As the healthcare team continued to monitor the patient closely, they noted a change in her respiratory pattern, characterized by increasing periods of apnea and Cheyne-Stokes respirations. Her Glasgow Coma Scale (GCS) score further decreased to 7, indicating a significant decline in her level of consciousness. This was compounded by a further drop in her heart rate to 52 beats per minute, despite ongoing treatment for intracranial pressure and hypertonic saline therapy. The team recognized these signs as potential indicators of further brainstem involvement and were concerned about the progression towards brain herniation.

In response to these alarming changes, an urgent repeat CT scan of the brain was ordered. The imaging revealed increased midline shift and signs of uncal herniation, confirming the team's suspicions of worsening cerebral edema and increased intracranial pressure. Blood tests showed a further decline in her serum sodium levels to 130 mEq/L, despite hypertonic saline therapy, and a continued metabolic acidosis with a pH of 7.28. These findings pointed towards a systemic decompensation that required immediate intervention.
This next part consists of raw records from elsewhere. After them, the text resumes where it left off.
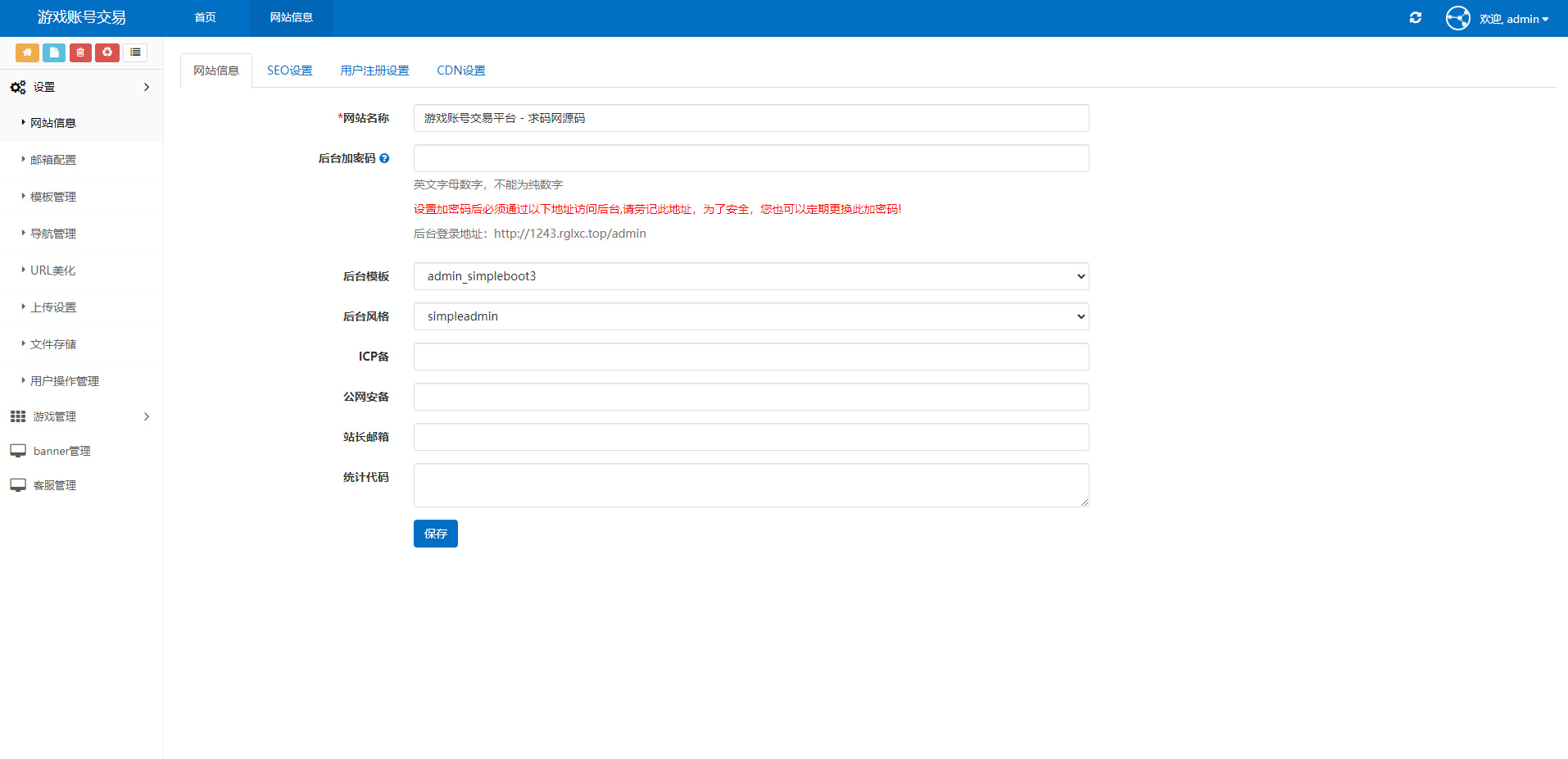Click the orange home shortcut icon
This screenshot has height=759, width=1568.
coord(27,52)
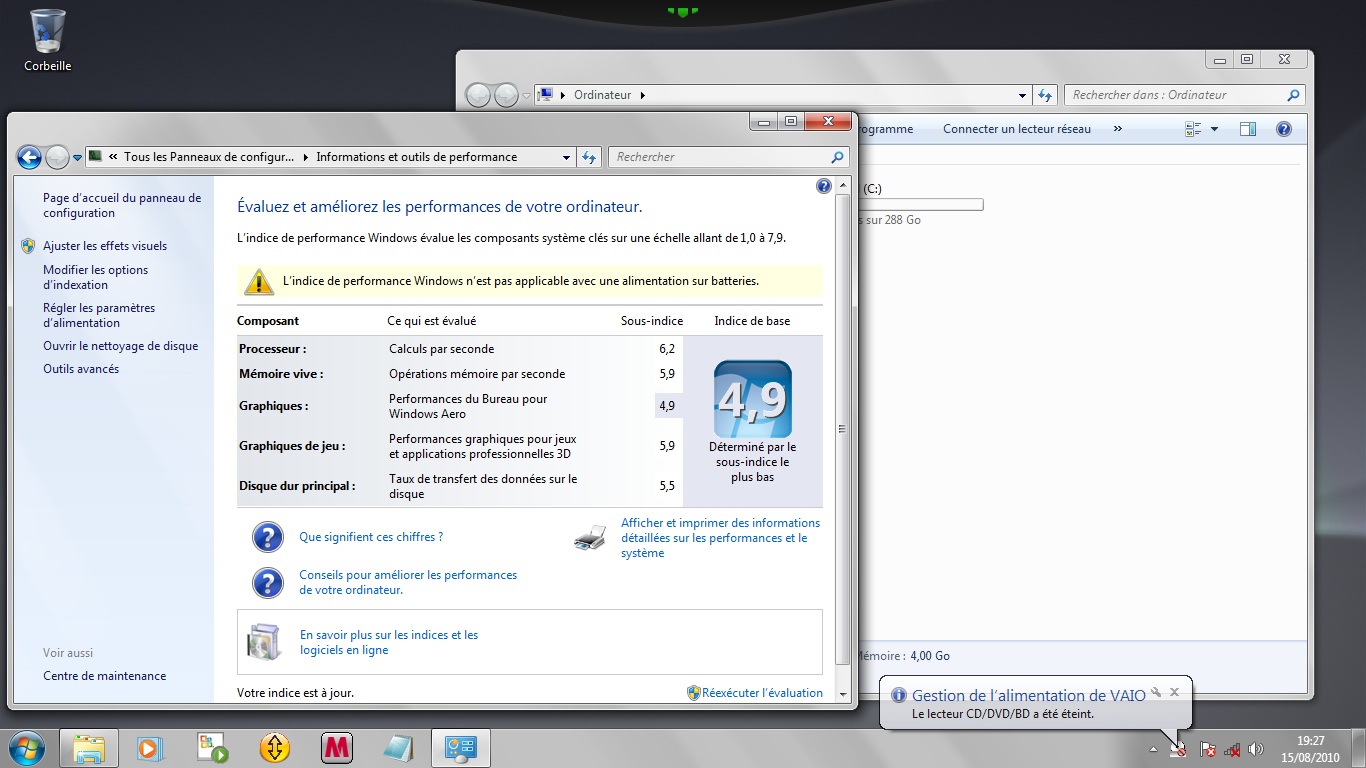This screenshot has width=1366, height=768.
Task: Click the McAfee icon in the taskbar
Action: coord(337,748)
The healthcare team quickly convened to reassess the treatment strategy, considering the possibility of surgical intervention such as decompressive craniectomy to relieve pressure on the brain. Simultaneously, they prepared for the initiation of mechanical ventilation to support her deteriorating respiratory function. The family was informed of these developments, and the potential need for life-saving surgical intervention was discussed. The team emphasized the critical nature of the situation, underscoring the importance of ongoing assessment and rapid response to changes in the patient's status to prevent irreversible damage.

Section 5

The healthcare team proceeded with the initiation of mechanical ventilation, aiming to stabilize the patient's respiratory status and manage her deteriorating condition. Despite these efforts, the patient's condition continued to decline. Her blood pressure, previously stable, began to drop, with readings now at 90/60 mmHg, indicating the onset of hypotension. Given her bradycardia and hypotension, the team suspected the development of Cushing's triad, a classic sign of increased intracranial pressure.

Further laboratory tests revealed a worsening electrolyte imbalance, with serum sodium levels dropping to 128 mEq/L and a rising lactate level of 4.5 mmol/L, suggesting ongoing tissue hypoperfusion and possible lactic acidosis. The patient's neurological status remained critical, with a GCS score persisting at 6, and her pupils became unequal, with one becoming fixed and dilated, indicating potential further brainstem compression and injury.

In light of these findings, the team decided to proceed with an emergent decompressive craniectomy to relieve the intracranial pressure. The surgical team was rapidly assembled, and preparations were made for the operating room. Concurrently, vasopressor support was initiated to stabilize her blood pressure and improve cerebral perfusion. The family was updated on the urgency of the situation and gave consent for the surgery, understanding the high-risk nature but potential life-saving benefit of the intervention. As the patient was transported to the operating room, the healthcare team remained vigilant, ready to address any further complications that might arise.